Smith & Nephew buys Osiris and insists it has appetite for more
The UK ortho and woundcare group might yet pounce on Nuvasive.

Smith & Nephew has opted not to buy the spine-focused company Nuvasive – or at least, not yet – instead picking up the stem cell group Osiris Therapeutics for $660m. Still, as S&N’s chief executive Namal Nawana has repeatedly pointed out, the deal will not slow the group down in its stated aim of making more, and potentially bigger, purchases.
Osiris’s revenues are not earth-shattering, at a forecast $130m for 2018, but its products are growing fast – a 10% forecast annual growth rate is nothing to sneeze at considering S&N’s overall annual growth forecasts come in at only 4%.
Cell mates
Osiris is perhaps still best known for developing the graft-vs-host disease treatment Prochymal, the world’s first approved stem cell-based therapy. The product was a commercial disappointment, however, and was sold to Mesoblast in 2013.
Osiris’s main products these days are Grafix and Stravix, forms of cryopreserved placental membrane used as a skin substitute and a surgical wrap respectively; between them they accounted for 70% of the group’s $102m revenues in the first nine months of 2018. S&N has a chequered history with skin graft technologies: in 2005 it abandoned Dermagraft, a tissue engineered skin graft for leg ulcers, after the FDA refused to approve it.
It has also had trouble here more recently. Reporting its first quarter results in May last year, S&N said that revenues from its advanced wound bioactives segment had declined by 12% from the same period in 2017, thanks to pricing pressures and reimbursement changes. In Q2 and Q3 they were down 6% and 7% year-on-year, respectively.
The advanced wound bioactives business brought in $227m in the first nine months of 2018, so the addition of the fast-growing Osiris products will alter this unit’s performance meaningfully.
Osiris Therapeutics' products | ||||||
---|---|---|---|---|---|---|
Annual WW sales ($m) | ||||||
Product | Indications | 2018e | 2020e | 2022e | 2024e | CAGR |
Grafix/ GrafixPL Prime/ Stravix |
Skin wounds/diabetic foot ulcers/venous ulcers | 94 | 114 | 137 | 166 | +10% |
BIO4 | Bone repair & regeneration | 27 | 32 | 39 | 47 | +10% |
Cartiform | Other musculoskeletal disorders | 10 | 12 | 14 | 18 | +10% |
Source: EvaluatePharma. |
Deals, deals, deals
The Osiris buy will also require some careful moves around the target’s partnerships.
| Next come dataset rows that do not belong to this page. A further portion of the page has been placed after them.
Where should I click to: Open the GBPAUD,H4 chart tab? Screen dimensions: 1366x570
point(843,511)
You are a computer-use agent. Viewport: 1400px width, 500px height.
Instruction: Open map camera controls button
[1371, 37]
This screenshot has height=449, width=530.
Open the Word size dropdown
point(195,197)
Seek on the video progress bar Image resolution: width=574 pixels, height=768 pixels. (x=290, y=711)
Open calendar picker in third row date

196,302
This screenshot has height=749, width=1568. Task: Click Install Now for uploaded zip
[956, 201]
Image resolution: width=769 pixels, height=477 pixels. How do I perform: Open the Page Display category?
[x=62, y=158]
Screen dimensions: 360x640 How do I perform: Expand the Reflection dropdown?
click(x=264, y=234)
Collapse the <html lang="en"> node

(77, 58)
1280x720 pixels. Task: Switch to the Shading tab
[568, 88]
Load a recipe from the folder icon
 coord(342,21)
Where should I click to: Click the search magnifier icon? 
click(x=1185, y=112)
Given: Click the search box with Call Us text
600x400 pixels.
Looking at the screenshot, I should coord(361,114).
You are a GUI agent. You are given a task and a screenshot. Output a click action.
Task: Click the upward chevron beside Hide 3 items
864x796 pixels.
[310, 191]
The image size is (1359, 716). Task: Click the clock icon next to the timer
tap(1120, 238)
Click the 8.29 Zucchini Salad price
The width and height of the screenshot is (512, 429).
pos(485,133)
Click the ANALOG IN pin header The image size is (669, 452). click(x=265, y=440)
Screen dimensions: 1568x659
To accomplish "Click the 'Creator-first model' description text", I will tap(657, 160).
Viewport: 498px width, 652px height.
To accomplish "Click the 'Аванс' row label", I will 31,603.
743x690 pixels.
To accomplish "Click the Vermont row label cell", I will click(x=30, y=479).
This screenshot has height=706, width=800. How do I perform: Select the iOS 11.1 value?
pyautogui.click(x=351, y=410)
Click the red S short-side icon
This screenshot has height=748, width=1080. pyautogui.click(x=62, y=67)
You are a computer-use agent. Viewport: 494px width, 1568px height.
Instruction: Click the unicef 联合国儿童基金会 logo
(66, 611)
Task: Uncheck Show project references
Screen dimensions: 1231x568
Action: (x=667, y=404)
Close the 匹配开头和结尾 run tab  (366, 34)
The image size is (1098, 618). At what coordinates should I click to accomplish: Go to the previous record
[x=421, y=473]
Osiris has two distribution agreements dating from 2014: one with Arthrex for Osiris’s cartilage mesh Cartiform, and another with Stryker covering the bone graft BIO4. S&N management said they intended to honour these pacts even though they are with rivals.
On a conference call yesterday Mr Nawana emphatically denied that the Osiris acquisition would limit S&N’s ability to pursue further transactions. “This is a solid deal for us – we’re happy,” he said. “[But] we have a lot more in our view going forward.”
He was telling the truth: later the same day the company announced it was buying the orthopaedic joint reconstruction business of Brainlab. No financial details were disclosed but the technologies, which focus on workflow software for pre-operative planning, for example, will mesh well with S&N’s current orthopaedic offering.
Brainlab’s orthopaedic salesforce will be integrated into S&N’s robotics commercial organisation, boosting this business. S&N’s next-generation surgical robotics platform is expected to be complete in late 2019, the group said separately, with full commercial release in 2020.
As for the rumoured Nuvasive deal, shares in that group fell 6% yesterday with some investors clearly believing that the Osiris buy displaced the acquisition reportedly in the works earlier this year (Smith & Nephew mulls new direction with Nuvasive, February 11, 2019). On S&N's current form, it might be unwise to write the Nuvasive deal off.